=== Exercise ===
In the data below, find the line containing "Entertainment (84, 202)", then set down that line and every later line up to and including the line containing "Informazioni Marricreo [tab] (679, 1145)", exactly.
#####
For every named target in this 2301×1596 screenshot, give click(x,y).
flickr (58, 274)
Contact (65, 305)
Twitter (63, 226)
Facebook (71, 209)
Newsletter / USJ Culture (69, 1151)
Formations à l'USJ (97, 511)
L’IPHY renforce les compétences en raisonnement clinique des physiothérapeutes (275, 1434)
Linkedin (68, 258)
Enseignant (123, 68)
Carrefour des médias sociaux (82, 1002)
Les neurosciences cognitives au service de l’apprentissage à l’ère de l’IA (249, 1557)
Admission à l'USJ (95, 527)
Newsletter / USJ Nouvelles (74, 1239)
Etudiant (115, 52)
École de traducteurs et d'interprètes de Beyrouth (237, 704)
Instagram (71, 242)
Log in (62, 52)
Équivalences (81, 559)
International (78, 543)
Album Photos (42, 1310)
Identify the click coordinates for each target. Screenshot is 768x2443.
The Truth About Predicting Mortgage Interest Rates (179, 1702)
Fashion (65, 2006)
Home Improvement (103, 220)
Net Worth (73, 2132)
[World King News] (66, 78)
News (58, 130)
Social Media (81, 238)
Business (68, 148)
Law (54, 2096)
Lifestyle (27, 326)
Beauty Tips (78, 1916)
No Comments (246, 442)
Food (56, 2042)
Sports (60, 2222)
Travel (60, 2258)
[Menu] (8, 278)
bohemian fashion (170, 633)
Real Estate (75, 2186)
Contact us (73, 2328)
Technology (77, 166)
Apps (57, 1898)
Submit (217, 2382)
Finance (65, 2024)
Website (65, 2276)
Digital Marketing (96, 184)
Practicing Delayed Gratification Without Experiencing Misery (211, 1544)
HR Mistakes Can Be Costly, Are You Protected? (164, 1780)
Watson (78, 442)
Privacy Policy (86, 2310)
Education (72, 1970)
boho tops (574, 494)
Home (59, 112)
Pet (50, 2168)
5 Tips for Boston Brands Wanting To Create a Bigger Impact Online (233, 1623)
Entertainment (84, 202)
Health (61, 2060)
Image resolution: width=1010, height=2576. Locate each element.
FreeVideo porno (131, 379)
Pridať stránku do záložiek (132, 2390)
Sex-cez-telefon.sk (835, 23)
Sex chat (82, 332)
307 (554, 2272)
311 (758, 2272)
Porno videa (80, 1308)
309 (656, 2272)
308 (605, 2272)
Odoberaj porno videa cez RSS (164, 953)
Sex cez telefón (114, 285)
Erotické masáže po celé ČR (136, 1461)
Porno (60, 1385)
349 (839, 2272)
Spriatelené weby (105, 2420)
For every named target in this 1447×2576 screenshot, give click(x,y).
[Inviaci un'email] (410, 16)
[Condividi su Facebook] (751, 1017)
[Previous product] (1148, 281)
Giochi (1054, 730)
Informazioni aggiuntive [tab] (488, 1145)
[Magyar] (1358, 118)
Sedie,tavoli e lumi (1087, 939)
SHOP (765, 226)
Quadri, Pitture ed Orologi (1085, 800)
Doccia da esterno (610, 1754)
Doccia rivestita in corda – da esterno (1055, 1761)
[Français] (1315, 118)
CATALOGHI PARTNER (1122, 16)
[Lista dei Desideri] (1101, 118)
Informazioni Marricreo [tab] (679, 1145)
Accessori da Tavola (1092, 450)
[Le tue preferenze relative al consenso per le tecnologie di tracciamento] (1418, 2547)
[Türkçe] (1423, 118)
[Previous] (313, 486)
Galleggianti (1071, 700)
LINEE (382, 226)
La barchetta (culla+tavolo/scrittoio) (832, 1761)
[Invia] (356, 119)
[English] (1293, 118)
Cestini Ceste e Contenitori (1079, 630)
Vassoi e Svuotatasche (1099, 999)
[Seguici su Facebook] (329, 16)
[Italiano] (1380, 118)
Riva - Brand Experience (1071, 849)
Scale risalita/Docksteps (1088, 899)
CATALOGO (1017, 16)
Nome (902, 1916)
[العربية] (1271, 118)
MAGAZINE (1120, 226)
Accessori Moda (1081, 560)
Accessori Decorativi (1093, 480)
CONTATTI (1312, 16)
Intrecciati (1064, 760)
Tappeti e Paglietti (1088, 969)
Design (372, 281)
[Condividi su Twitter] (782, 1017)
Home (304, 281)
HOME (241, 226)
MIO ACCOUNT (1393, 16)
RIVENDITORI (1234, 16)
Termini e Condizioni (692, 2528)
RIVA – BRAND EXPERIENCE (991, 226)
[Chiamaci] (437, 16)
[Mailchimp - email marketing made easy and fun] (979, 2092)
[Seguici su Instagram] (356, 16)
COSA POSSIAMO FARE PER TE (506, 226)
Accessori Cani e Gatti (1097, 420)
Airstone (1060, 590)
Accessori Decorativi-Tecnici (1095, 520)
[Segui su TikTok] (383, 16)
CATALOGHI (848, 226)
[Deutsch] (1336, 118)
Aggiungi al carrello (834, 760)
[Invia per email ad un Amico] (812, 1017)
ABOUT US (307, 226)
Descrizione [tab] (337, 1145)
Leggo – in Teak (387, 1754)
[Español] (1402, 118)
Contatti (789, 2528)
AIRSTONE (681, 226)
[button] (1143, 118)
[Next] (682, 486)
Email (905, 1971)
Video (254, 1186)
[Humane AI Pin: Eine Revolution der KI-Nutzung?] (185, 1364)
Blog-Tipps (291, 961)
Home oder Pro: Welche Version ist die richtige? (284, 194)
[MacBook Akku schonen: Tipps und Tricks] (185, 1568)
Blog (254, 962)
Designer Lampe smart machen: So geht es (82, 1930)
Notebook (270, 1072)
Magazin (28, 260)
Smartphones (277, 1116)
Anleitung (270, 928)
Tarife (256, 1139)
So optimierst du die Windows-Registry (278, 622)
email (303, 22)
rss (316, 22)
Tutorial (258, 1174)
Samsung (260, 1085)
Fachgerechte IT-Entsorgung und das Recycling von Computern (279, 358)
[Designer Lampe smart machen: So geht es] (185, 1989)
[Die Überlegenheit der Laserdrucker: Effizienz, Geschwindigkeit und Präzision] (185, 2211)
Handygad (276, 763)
#####
=== Solution to this task ===
Entertainment (84, 202)
Health (61, 2060)
Image resolution: width=1010, height=2576. Locate each element.
FreeVideo porno (131, 379)
Pridať stránku do záložiek (132, 2390)
Sex-cez-telefon.sk (835, 23)
Sex chat (82, 332)
307 (554, 2272)
311 (758, 2272)
Porno videa (80, 1308)
309 (656, 2272)
308 (605, 2272)
Odoberaj porno videa cez RSS (164, 953)
Sex cez telefón (114, 285)
Erotické masáže po celé ČR (136, 1461)
Porno (60, 1385)
349 (839, 2272)
Spriatelené weby (105, 2420)
For every named target in this 1447×2576 screenshot, give click(x,y).
[Inviaci un'email] (410, 16)
[Condividi su Facebook] (751, 1017)
[Previous product] (1148, 281)
Giochi (1054, 730)
Informazioni aggiuntive [tab] (488, 1145)
[Magyar] (1358, 118)
Sedie,tavoli e lumi (1087, 939)
SHOP (765, 226)
Quadri, Pitture ed Orologi (1085, 800)
Doccia da esterno (610, 1754)
Doccia rivestita in corda – da esterno (1055, 1761)
[Français] (1315, 118)
CATALOGHI PARTNER (1122, 16)
[Lista dei Desideri] (1101, 118)
Informazioni Marricreo [tab] (679, 1145)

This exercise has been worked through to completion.